Carol Burmood strides across...
…the room, blonde hair falling in waves along her shoulders, arms outstretched, and a wide smile that floods the space like golden-hour sunshine. Never mind that it’s the first time we’ve met in person, she’s wrapping me in a hug like we’re long-lost sisters.
She pulls back, looks me square in the eyes, and says, “You’re going to get through this. I promise. And we’re going to do it together.” And that we did.
For five years, Carol was my rock, the voice of reason I clung to when I felt like I was drowning, the courage I leaned on when my own was in short supply. Always there, a tireless cheerleader, ready to lift me up, whether I was falling apart or finding my footing.
Carol had this uncanny ability to see you—the real you—and then wrap you up in a love so pure, it made you believe you were good, worthy, and whole. She was the kind of friend you don’t come across often—a compassionate soul with an infectious warmth and a saucy sense of humor that could make even the heaviest days feel lighter. She was grace under pressure, love in action, and extraordinary in every way.
Last month, after a fast and furious 7-week battle with Stage 4 brain cancer, Carol took her last breath. And for a moment, it felt like mine went with her.
And yet… some people bring such a great light to the world that even after they’re gone, their light continues to shine.

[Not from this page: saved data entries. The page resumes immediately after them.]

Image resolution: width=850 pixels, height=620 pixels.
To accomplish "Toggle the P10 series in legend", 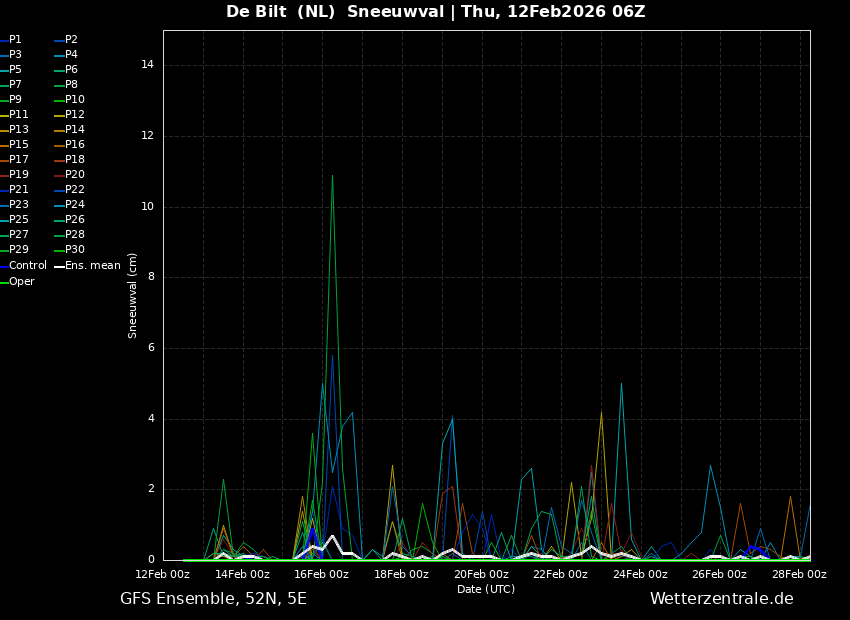I will (75, 100).
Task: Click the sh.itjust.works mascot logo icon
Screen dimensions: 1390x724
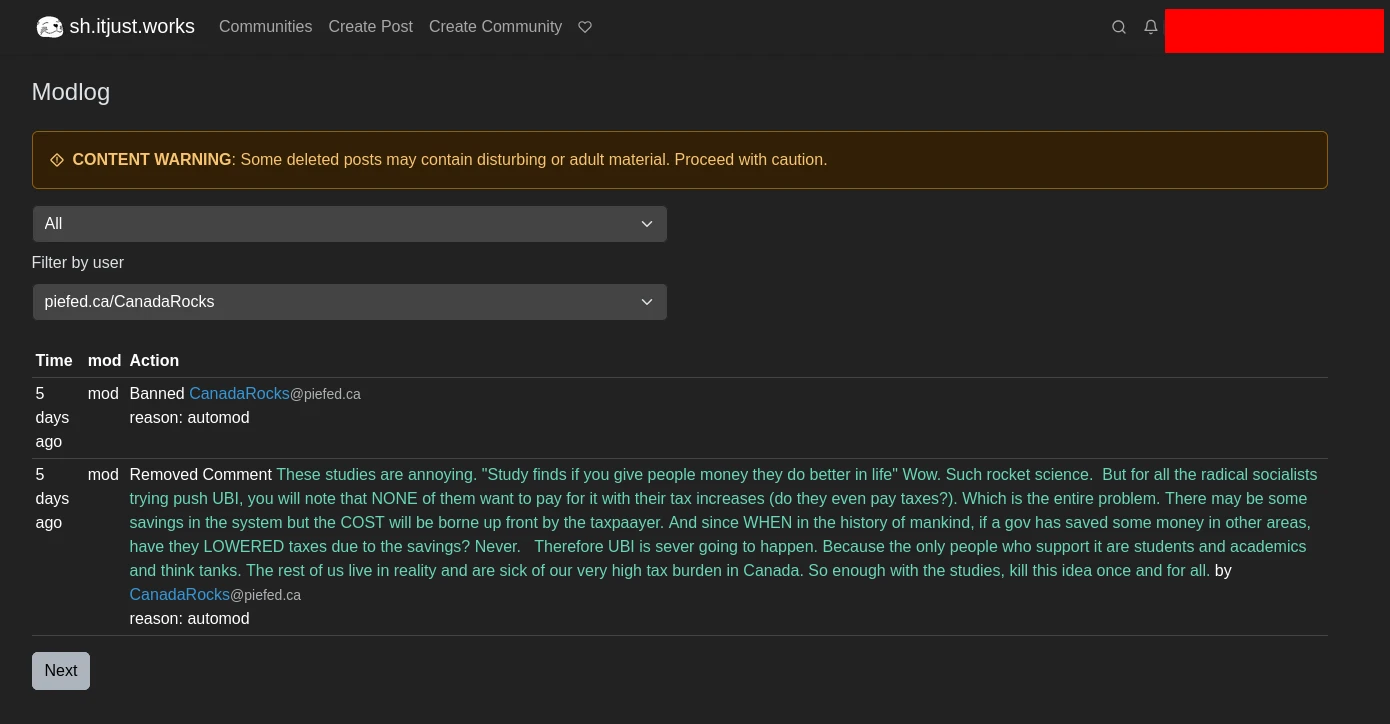Action: pos(49,27)
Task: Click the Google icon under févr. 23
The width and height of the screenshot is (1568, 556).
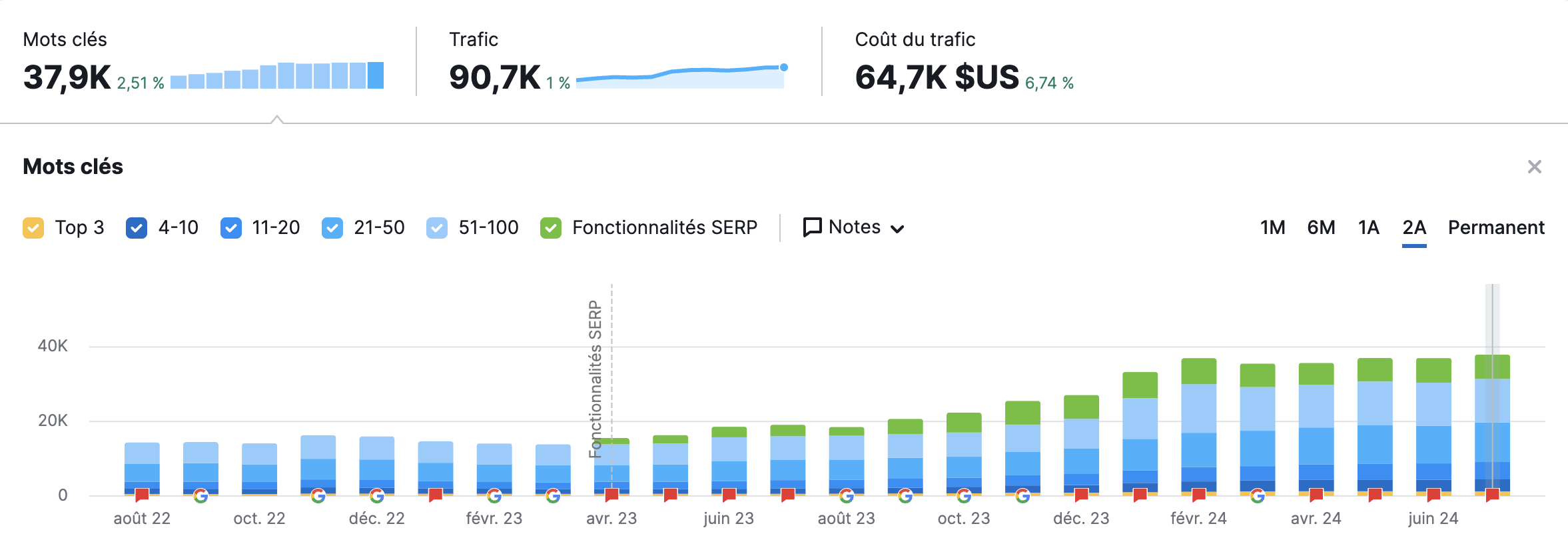Action: (494, 495)
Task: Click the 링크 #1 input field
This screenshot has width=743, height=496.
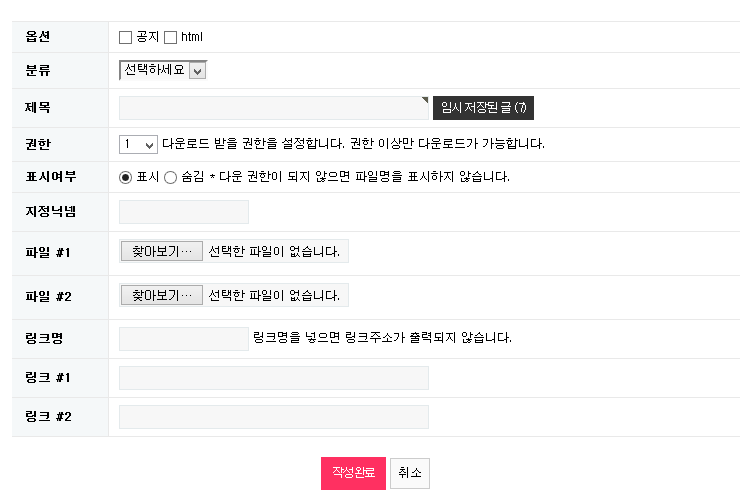Action: tap(273, 378)
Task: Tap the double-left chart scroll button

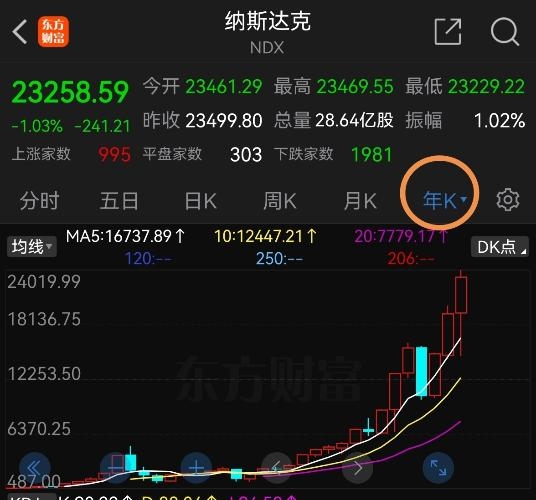Action: [35, 468]
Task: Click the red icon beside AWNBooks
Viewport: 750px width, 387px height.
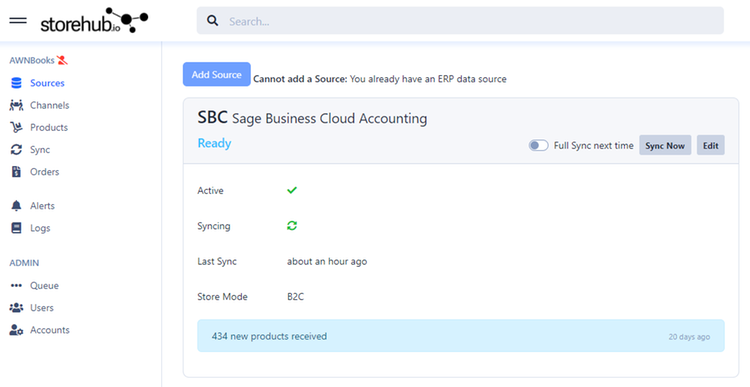Action: (x=62, y=60)
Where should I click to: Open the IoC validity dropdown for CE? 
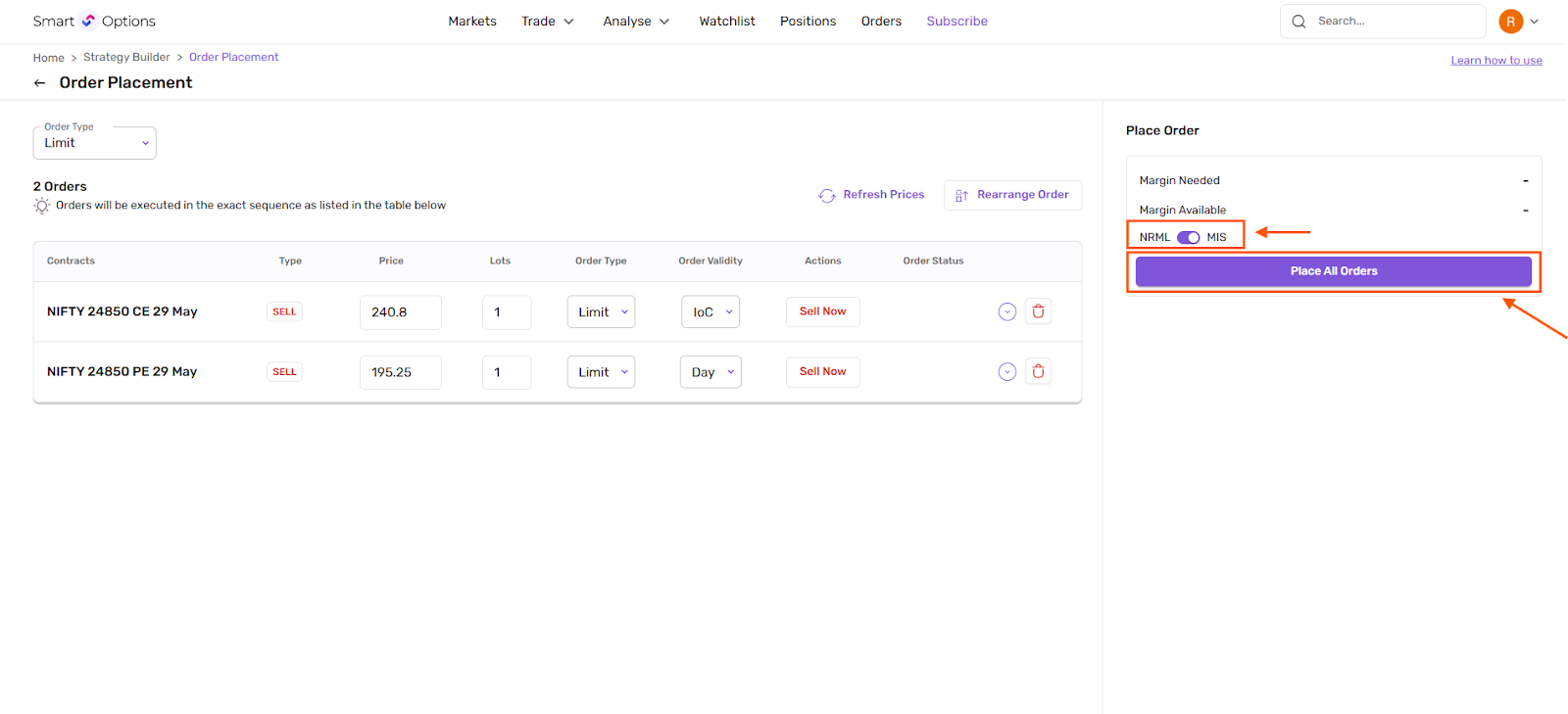click(x=710, y=312)
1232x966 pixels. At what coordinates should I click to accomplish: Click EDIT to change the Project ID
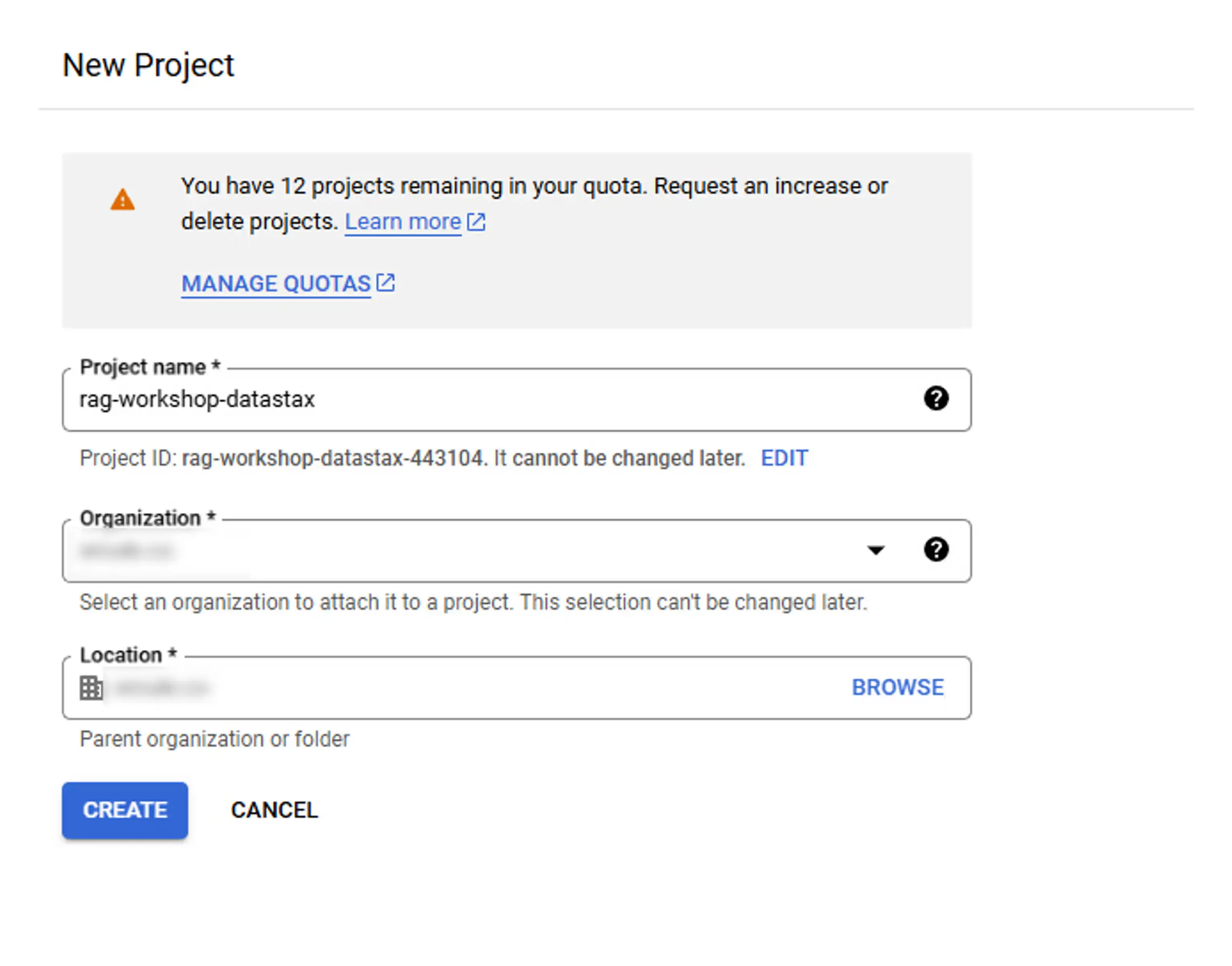[784, 458]
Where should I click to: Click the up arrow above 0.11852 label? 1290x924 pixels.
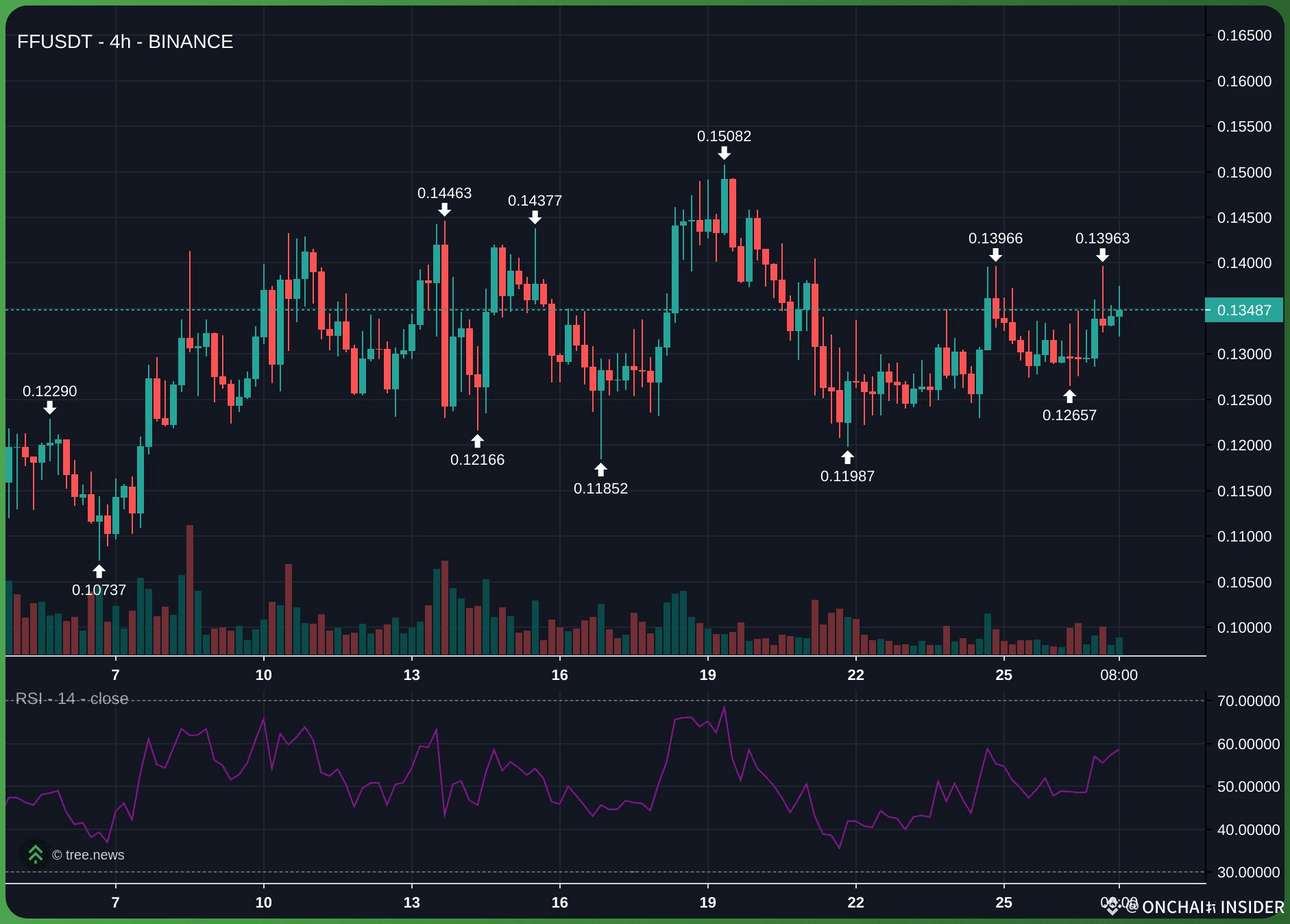600,470
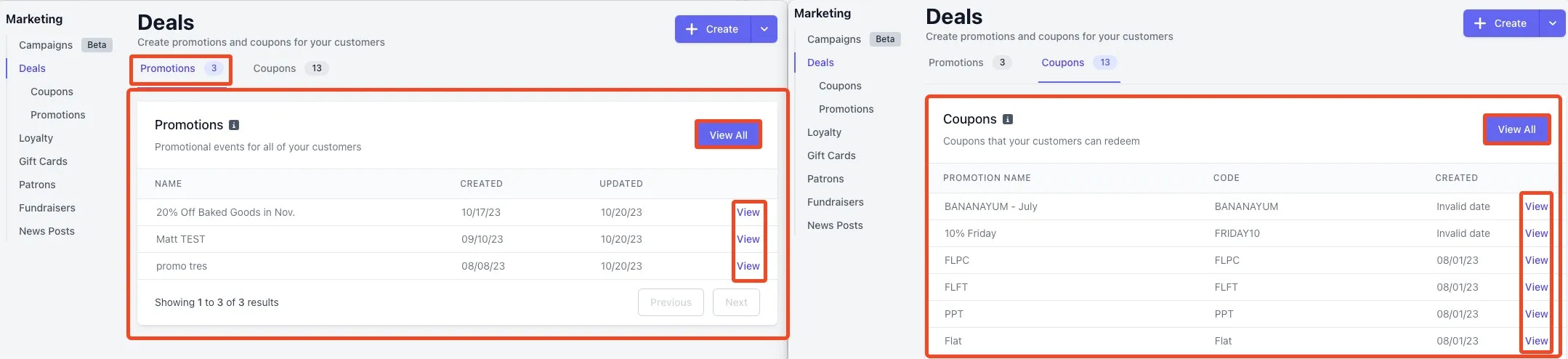Click the Next pagination button
The width and height of the screenshot is (1568, 359).
pos(736,302)
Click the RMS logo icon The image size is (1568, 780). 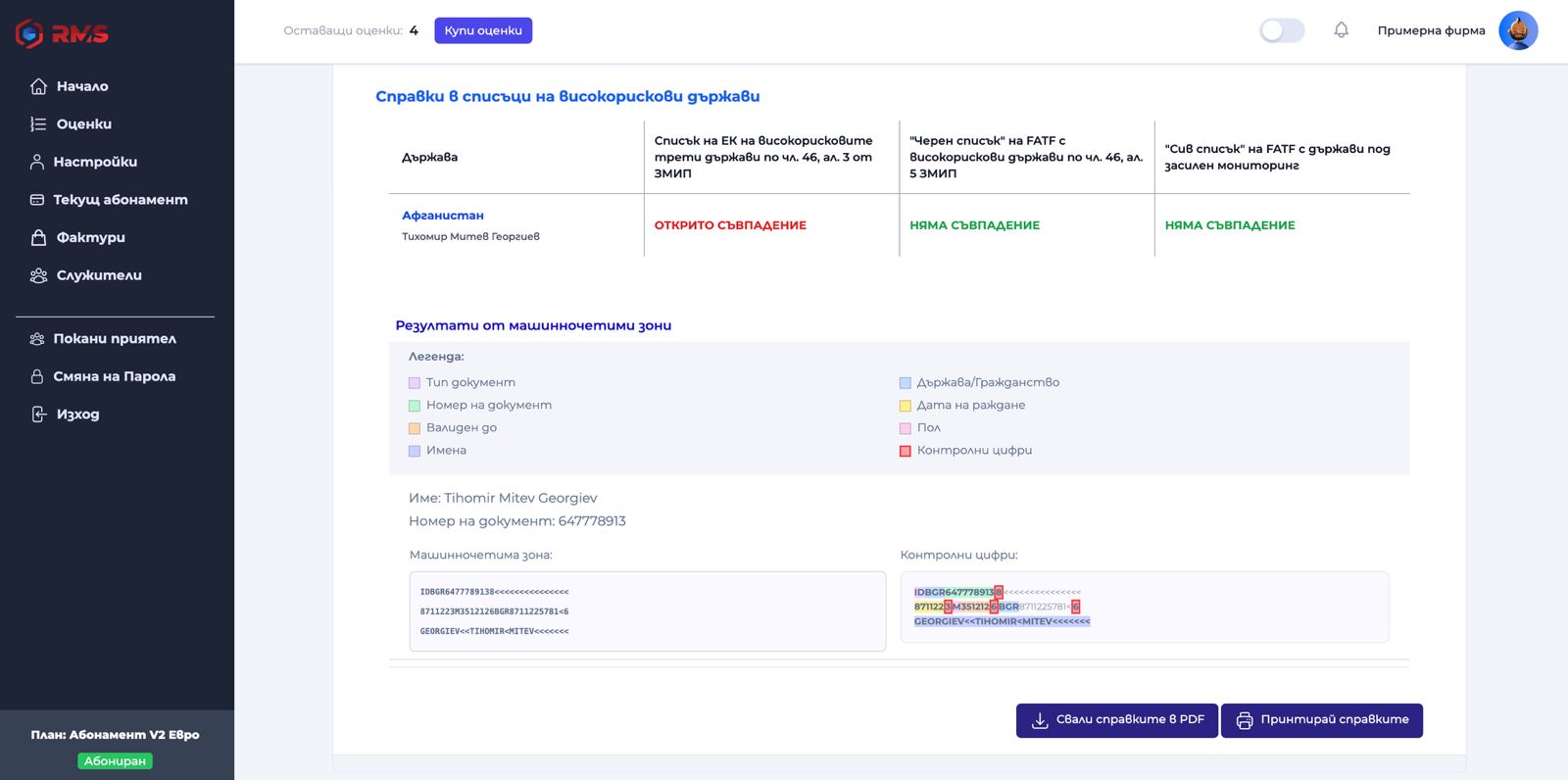point(30,33)
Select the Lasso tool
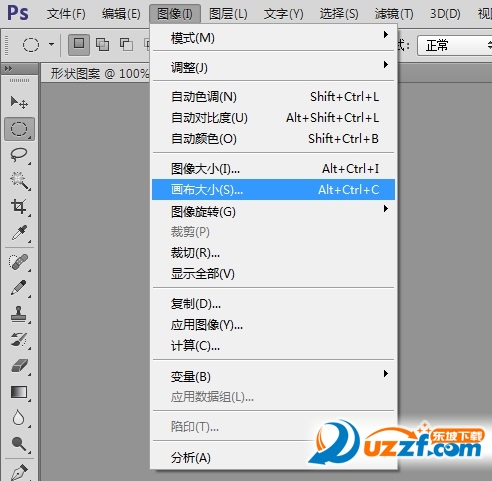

Carol’s death has stirred a new desire in my heart—a desire for service, much like hers. I don’t have the full picture yet, but I know words will be part of it because that’s where I find meaning. Her passing has made me realize that I want to be a light to others. To offer shelter in kindness and love when your knees buckle and the floor drops beneath you. When you’re teetering at the edge of what your heart can bear. When the road ahead is a blur, and the hurt feels like it might never heal. Carol showed me that even in the darkest times, there’s space for light to shine. And that’s what I want my legacy to be…carving hope into the darkness.
It’s so very Carol to keep breathing life into new dreams, even from the other side of the grave.
That’s what extraordinary does. Extraordinary love. Extraordinary grief. Extraordinary courage. Extraordinary dreams. They change your life in unfathomable ways.